→ ASSIGNMENT
What lines of the data below hold the string "icon"? Copy each one.

Collection entries:
__________

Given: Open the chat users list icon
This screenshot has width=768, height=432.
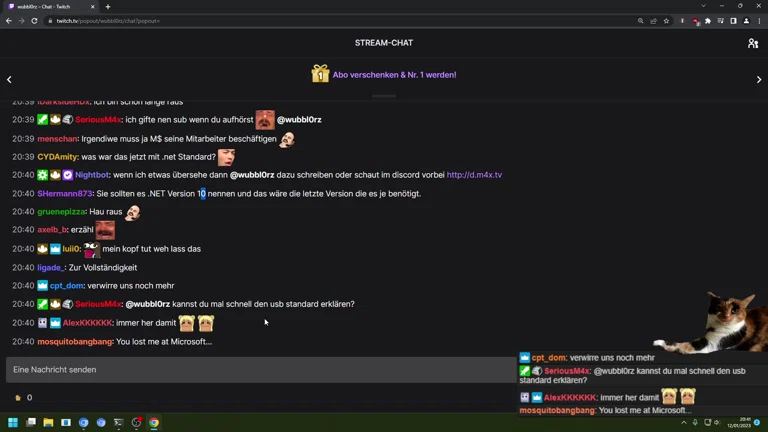Looking at the screenshot, I should [x=753, y=43].
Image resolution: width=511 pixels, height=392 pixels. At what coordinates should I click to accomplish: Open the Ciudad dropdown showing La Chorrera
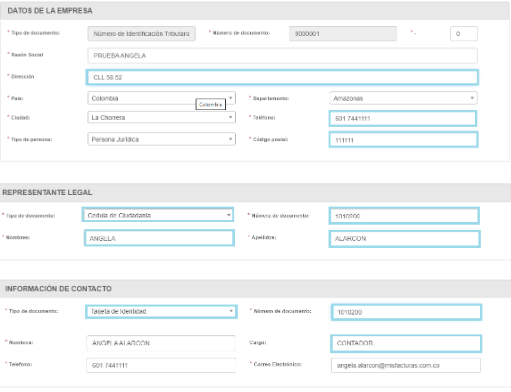click(161, 117)
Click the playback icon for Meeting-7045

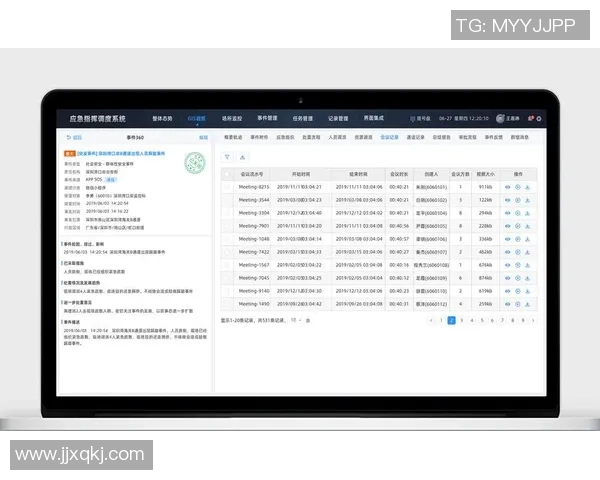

__________

→ ANSWER SECTION
Given: Open the chat users list icon
Click the playback icon for Meeting-7045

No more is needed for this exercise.